Lo detuvieron en Puerto Madryn por dos asaltos con el mismo método. La Justicia analiza si formaba parte de un grupo que atacaba choferes.
Sospechoso detenido por robo de taxi
Un hombre quedó detenido en Puerto Madryn en una causa que investiga robos a taxistas con un patrón que se repitió en distintos puntos de la ciudad. La captura se concretó en la vía pública y abrió una nueva línea en un expediente que busca determinar si los ataques responden a una organización delictiva.
El detenido fue identificado como L.A.G., quien fue interceptado por personal de la Comisaría Cuarta bajo una orden emitida por el juez penal Orlando Francisco. La medida se enmarca en una causa por robo agravado, en la que se analizan varios episodios ocurridos durante el mes de marzo. Tras su aprehensión, el sospechoso quedó alojado en la dependencia policial.
La investigación cuenta con la intervención de la fiscal Camila Martinovic y la funcionaria de fiscalía Ivana Berazategui, junto con la defensa pública y la Oficina Judicial. El caso se encuentra en una etapa de análisis de pruebas, donde cada elemento resulta clave para establecer responsabilidades y posibles conexiones entre los hechos.
El punto de partida del expediente fueron dos robos ocurridos el 10 de marzo, que encendieron las alarmas por la similitud en la modalidad utilizada. En ambos casos, los delincuentes se hicieron pasar por pasajeros, abordaron los taxis y luego amenazaron a los choferes con armas de fuego. El objetivo fue apoderarse de los vehículos y de pertenencias personales.
Uno de los ataques se registró en cercanías de una plaza del sector oeste de la ciudad. Allí, el chofer fue despojado de unos 80 mil pesos y un teléfono celular, mientras que el vehículo fue abandonado a pocas cuadras del lugar.

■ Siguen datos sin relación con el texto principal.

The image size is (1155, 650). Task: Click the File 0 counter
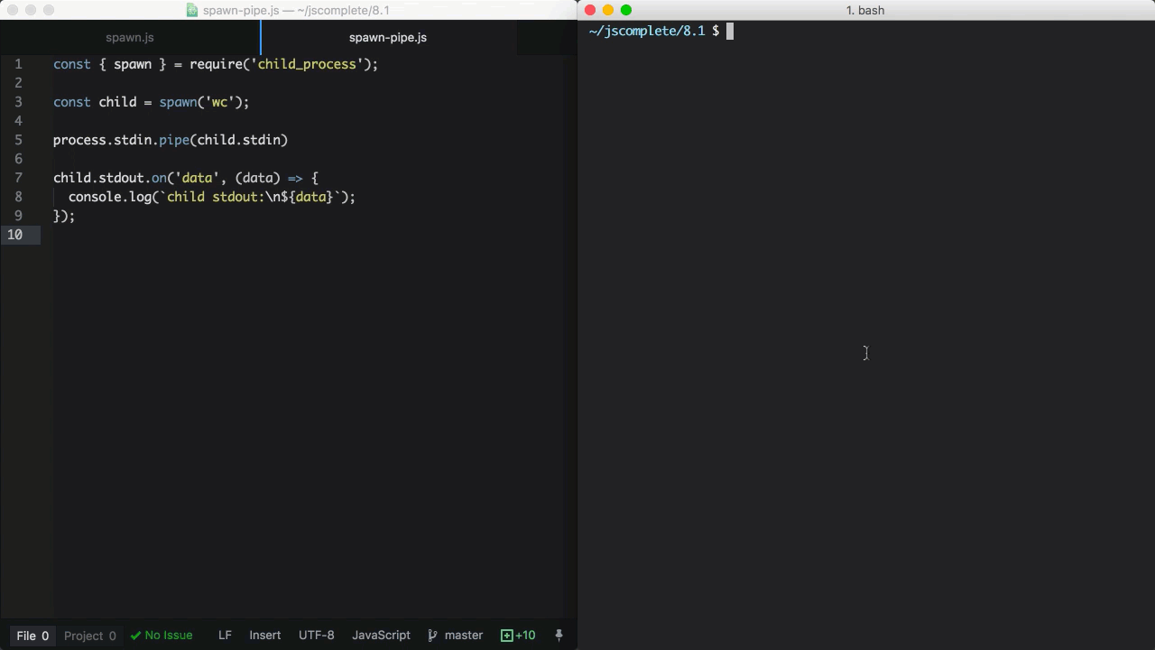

El episodio mostró una ejecución rápida y con conocimiento del entorno.
Horas más tarde, una segunda víctima fue abordada en la zona de Tecka y Buen Pasto, donde se repitió el mismo esquema delictivo. En ese caso, también se llevaron pertenencias y el taxi, que luego pudo ser recuperado gracias a un sistema de geolocalización. La cercanía temporal entre ambos hechos reforzó la hipótesis de una misma autoría.
Los investigadores consideran que la repetición del método y la proximidad geográfica no son casuales. Esa coincidencia sostiene la sospecha de que detrás de los robos podría haber una estructura organizada. En ese contexto, la detención de L.A.G. aparece como un avance relevante para intentar reconstruir el funcionamiento del grupo.
El caso suma además un antecedente reciente que podría estar vinculado. Días atrás, otro sospechoso identificado como C.S. fue detenido tras una persecución sobre la Ruta 1, luego de intentar evadir un control policial a alta velocidad. En ese procedimiento intervino la División Seguridad Rural y la Montada de Rawson.
La Justicia ahora trabaja en determinar si ambos detenidos actuaban de manera coordinada o si existen más personas involucradas. El análisis de la evidencia reunida, junto con posibles nuevas medidas, será determinante para avanzar en la causa. La hipótesis de una banda organizada sigue siendo una de las principales líneas de investigación.
Mientras tanto, el caso vuelve a poner en foco la vulnerabilidad de los trabajadores del volante frente a este tipo de delitos. La modalidad utilizada, que combina engaño y violencia, genera preocupación en el sector y obliga a reforzar medidas de prevención. La evolución de la causa será clave para esclarecer los hechos y definir responsabilidades.